In Compensation Hub, for example, we have two multi-year commission plan templates available to adjust and customize. These include Single Rate Commission with Contract Term Multiplier and the Commission with Multi-Year Accelerators plans. The gist of both is that by offering higher payouts on contracts over a year, your reps will feel more inclined to ask for longer terms versus settling for one year. That translates to improved revenue predictability year-over-year.
Why you should implement a multi-year deal sales compensation plan
The benefits of longer contracts far outshine any negatives.
For starters, multi-year deals mean your competition can’t swoop in as easily until your customer’s contract expires. Plus, the more multi-year deals your team secures, the larger the impact on your targeted market — and the fewer chances your competition has to sign your clients.
Multi-year contracts also signal healthy, quality deals.
“If somebody is willing to sign a contract and really not be able to get out of it for two, three or four years, they are buying into what that rep is selling and positioning from a value standpoint,” said Insight Partners EVP, Sales & Customer Success Hilary Headlee.

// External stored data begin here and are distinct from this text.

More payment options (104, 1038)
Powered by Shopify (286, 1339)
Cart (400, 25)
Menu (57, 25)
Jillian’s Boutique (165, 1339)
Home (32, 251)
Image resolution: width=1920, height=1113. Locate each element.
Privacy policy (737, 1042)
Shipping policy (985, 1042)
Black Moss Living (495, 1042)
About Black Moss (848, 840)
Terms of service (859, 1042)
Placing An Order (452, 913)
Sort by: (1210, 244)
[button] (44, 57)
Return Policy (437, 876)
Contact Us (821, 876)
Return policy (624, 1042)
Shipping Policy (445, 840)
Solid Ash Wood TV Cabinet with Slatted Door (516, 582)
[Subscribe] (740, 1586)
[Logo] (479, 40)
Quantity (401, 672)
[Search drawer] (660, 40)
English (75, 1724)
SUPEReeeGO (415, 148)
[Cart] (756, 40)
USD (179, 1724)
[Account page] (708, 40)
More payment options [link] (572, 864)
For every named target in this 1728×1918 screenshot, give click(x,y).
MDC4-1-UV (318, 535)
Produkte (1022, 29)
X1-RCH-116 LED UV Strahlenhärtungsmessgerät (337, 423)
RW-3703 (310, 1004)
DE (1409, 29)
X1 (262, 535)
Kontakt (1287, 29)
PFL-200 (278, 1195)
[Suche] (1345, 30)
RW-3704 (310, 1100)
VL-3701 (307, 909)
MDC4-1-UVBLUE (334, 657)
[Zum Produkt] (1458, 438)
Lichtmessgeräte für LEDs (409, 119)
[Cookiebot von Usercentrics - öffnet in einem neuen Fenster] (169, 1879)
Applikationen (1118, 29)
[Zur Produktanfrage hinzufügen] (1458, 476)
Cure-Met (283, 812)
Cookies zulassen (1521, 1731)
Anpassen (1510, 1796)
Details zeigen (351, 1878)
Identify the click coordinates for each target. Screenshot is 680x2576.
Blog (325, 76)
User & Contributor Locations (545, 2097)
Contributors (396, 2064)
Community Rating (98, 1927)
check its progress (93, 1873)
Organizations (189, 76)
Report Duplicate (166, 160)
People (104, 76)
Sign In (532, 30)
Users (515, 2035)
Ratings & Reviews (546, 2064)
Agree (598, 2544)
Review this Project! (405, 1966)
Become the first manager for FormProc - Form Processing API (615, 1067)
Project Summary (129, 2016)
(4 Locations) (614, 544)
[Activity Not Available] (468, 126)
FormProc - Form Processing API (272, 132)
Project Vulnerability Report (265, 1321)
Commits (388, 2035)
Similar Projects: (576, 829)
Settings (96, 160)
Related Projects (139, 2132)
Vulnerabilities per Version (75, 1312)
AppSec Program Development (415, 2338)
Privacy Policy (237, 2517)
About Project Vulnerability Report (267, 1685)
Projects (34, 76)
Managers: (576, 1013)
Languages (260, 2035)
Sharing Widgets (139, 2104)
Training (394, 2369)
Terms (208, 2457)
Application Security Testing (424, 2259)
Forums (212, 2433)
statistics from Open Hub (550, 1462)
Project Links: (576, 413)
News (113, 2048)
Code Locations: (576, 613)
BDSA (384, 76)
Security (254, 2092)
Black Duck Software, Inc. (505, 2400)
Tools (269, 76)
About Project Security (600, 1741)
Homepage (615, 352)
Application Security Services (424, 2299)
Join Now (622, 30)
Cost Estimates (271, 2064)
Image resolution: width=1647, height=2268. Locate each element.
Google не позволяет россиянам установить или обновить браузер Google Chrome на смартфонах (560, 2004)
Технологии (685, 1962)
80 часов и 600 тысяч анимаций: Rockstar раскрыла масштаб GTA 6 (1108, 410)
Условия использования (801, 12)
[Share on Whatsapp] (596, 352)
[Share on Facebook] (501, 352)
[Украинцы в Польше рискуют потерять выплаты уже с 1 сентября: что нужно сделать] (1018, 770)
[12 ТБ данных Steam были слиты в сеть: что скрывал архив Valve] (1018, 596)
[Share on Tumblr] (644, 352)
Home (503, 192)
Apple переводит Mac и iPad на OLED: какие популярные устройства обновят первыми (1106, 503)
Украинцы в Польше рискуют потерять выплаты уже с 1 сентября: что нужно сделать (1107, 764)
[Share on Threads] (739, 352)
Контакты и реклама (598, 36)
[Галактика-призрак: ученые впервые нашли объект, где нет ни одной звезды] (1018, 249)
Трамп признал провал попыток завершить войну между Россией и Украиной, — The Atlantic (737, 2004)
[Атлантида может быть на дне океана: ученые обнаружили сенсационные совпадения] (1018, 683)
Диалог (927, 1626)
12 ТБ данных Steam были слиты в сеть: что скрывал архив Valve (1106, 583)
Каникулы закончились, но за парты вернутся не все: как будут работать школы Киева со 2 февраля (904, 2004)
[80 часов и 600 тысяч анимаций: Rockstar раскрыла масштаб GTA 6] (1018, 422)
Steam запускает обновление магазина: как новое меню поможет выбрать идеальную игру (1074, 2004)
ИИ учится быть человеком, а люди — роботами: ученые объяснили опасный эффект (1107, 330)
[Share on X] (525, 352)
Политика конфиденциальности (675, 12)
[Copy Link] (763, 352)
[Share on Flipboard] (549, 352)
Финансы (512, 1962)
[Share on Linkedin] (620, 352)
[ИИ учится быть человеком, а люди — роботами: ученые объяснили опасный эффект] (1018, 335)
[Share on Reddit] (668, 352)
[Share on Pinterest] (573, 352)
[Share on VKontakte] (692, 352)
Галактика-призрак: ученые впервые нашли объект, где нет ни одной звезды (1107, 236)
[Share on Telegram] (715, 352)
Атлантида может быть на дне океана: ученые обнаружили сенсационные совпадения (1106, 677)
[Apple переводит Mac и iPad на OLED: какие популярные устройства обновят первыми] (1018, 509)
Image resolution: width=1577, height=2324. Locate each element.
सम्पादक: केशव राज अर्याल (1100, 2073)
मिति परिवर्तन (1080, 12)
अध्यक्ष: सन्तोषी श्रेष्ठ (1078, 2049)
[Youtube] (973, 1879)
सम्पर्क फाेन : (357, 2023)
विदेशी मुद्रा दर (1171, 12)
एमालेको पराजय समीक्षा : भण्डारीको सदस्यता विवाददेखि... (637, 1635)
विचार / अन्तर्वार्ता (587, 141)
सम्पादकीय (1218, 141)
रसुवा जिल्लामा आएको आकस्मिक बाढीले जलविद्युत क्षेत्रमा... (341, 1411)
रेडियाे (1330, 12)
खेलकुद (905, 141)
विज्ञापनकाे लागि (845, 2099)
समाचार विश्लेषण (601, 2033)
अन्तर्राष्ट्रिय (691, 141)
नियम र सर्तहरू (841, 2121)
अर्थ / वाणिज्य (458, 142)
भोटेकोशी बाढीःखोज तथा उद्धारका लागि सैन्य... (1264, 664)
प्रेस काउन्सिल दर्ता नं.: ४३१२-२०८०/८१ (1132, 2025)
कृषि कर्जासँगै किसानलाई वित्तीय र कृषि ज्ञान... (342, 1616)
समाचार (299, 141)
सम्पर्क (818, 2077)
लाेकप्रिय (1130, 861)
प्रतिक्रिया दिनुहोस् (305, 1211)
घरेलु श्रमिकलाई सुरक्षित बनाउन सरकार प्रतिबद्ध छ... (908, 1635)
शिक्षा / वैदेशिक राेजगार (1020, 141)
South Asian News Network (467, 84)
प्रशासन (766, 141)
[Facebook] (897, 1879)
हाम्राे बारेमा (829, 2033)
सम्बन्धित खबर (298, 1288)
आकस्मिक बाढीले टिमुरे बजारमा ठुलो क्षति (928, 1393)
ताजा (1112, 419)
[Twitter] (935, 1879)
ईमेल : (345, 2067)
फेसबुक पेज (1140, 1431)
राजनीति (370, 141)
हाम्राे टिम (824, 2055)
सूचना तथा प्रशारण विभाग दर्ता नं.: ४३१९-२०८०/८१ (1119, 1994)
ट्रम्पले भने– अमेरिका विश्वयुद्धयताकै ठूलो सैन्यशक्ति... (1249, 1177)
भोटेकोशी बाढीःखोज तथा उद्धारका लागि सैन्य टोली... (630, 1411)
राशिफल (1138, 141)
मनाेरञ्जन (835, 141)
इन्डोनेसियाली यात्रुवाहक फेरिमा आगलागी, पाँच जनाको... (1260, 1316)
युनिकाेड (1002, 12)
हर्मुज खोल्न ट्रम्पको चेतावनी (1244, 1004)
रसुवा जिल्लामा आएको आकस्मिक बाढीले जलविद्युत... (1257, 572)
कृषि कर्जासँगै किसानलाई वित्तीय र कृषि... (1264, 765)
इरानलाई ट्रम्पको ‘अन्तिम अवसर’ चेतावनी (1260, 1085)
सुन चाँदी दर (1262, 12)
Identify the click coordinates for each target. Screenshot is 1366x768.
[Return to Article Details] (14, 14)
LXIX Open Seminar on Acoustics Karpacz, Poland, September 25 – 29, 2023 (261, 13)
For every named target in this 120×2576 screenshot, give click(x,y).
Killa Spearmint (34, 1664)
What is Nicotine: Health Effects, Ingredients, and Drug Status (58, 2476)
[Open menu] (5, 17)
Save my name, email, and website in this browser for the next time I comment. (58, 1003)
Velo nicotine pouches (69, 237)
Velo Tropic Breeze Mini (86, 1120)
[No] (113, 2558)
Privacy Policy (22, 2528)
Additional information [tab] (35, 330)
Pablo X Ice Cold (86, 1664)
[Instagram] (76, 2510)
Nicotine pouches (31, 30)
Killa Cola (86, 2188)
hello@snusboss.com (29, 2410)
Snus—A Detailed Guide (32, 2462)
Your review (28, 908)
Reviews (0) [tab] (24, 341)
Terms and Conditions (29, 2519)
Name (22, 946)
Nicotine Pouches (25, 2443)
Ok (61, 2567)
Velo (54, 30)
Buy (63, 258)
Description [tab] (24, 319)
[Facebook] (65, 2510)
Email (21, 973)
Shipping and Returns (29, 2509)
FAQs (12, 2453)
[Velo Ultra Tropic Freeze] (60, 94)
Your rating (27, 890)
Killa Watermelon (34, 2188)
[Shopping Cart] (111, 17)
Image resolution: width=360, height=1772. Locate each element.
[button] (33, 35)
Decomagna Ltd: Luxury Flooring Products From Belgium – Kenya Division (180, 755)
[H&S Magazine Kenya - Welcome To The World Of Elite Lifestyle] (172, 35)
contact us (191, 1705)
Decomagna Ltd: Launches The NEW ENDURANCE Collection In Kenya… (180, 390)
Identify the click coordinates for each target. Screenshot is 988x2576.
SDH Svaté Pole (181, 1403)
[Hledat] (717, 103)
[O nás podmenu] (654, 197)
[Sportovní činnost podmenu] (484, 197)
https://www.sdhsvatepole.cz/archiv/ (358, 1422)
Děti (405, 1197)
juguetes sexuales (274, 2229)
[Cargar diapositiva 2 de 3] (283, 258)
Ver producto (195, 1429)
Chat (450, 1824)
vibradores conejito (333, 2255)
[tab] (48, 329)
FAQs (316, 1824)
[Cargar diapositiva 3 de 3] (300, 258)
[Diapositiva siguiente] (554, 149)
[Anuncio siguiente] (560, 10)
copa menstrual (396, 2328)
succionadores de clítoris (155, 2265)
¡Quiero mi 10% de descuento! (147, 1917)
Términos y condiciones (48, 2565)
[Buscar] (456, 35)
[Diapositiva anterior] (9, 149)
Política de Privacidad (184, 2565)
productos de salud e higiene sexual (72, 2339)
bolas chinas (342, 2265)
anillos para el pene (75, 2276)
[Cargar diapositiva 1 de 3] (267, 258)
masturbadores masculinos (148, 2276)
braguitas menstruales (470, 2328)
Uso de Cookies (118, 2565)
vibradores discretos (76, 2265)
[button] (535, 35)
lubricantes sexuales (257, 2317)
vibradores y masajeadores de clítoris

Another argument in favor of multi-year accelerator commission plans ties to customer acquisition cost (CAC). If your customer acquisition costs exceed one year, then multi-year deals can help ensure your business has lifetime value.
“Until we can get our top-of-funnel more efficient and CAC in line, these multi-years are what makes the unit economics really healthy,” said Kevin.
With that said, adding in multipliers for longer contracts will add complexity to your comp plan.
For starters, the plan gains an additional tier in its commission structure. The more tiers you add, the more challenging it becomes to track accurately.
What’s more, most companies will pay a commission rate on the first year of the deal and the multiplier or accelerated rate for every year after. However, they usually will not retire quota for the full amount and instead only count the first 12 months (annual recurring revenue, or ARR) of the deal toward attainment progress. That’s to encourage reps to close a higher volume of deals instead of trying to reach quota by securing a couple of large, multi-year deals.
In doing so, this makes it even trickier to keep up with and often requires manual inputs and formulas to keep it accurate and updated.
Fortunately, we can automate that for you.
Automate sales commission tracking in QuotaPath
For teams that measure quota based on one number and pay earnings on another, like multi-year comp plans, QuotaPath built plan-building enhancements to simplify this process in our system.
Now, with our new guided experience, any QuotaPath admin can set up complex plans with more than one quota and earnings variable through a step-by-step wizard. No formula building, just a seamless experience to get up and automated.
In addition to multi-year deals, other comp plan examples made easier by these updates include: when a company pays on commission rates and other bonuses, such as MBOs and meetings booked; when quotas are based on ARR but earnings apply to monthly recurring revenue; or when quotas follow bookings but commissions tie to what’s on the invoice.